The changes don’t stop there. Motion blur seems to be completely disabled which reduces overall fluidity of the game, normal-mapped water ripples are completely gone, trees and other details use ‘lower than low’ settings, transparency effects are ultra low res and chunky while screen-space reflections are lower in quality while docked and removed completely in mobile play. Adding to list of grievances you’ll find pre-rendered video quality objectionable, while loading times are more similar to a console with a mechanical hard drive. 

Alas, when we get to performance, things are even less appealing. Frame-pacing issues remain like every other 30fps version of the game but they seem slightly worse overall. Furthermore, the frame-rate regularly slips just below 30 fps further increasing the judder. The action stages definitely perform best but they’re still less fluid overall than any other version of the game and, without motion blur, appear rather stuttery. The island areas are obviously the worst, and I’ve only had a chance to test the first area – I’d imagine it gets even worse in later areas given the increase in complexity.

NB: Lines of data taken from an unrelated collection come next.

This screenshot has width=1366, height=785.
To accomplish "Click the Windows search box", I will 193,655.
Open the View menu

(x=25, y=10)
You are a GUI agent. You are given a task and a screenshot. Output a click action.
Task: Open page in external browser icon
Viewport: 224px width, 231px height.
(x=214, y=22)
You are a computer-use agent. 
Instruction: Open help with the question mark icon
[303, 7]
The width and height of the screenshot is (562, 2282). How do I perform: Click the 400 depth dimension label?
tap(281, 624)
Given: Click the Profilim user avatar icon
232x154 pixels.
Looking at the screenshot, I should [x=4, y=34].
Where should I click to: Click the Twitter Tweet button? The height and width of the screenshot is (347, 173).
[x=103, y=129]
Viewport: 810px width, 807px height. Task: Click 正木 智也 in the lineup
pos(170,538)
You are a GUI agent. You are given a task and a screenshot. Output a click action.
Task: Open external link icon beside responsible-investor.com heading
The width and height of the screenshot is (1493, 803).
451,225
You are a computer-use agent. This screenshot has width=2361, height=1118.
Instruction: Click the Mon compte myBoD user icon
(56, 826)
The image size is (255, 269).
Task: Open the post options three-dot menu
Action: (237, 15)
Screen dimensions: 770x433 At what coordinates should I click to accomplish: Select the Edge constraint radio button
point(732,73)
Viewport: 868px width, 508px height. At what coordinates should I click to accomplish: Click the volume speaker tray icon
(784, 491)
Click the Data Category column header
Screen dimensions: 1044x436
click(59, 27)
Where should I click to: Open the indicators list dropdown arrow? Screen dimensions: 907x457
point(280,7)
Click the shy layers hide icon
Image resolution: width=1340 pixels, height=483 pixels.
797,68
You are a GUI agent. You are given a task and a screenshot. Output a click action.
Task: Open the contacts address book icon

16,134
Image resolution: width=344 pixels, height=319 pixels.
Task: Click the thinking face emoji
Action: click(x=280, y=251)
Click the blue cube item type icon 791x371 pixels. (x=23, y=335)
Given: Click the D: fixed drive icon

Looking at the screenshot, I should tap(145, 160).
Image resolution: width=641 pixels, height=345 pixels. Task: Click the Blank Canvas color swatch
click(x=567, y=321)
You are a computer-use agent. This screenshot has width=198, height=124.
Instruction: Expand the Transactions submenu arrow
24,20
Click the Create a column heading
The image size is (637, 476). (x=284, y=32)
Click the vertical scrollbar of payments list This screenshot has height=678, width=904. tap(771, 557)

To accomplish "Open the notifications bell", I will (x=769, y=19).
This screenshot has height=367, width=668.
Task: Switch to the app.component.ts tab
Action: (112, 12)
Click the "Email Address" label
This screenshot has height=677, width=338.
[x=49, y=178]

Nobody expected Switch to match the more powerful consoles and I think the developers mostly made the right choices in terms of what to cut but the cuts are deep enough that it begins to hurt the overall experience. This isn’t like a retro game kind of situation either – you can tell the game was not built with this hardware in mind and getting it to work at all was clearly a big task. If this is your only option, it can still be a fun time, but this is not how I’d want to enjoy Sonic Frontiers.”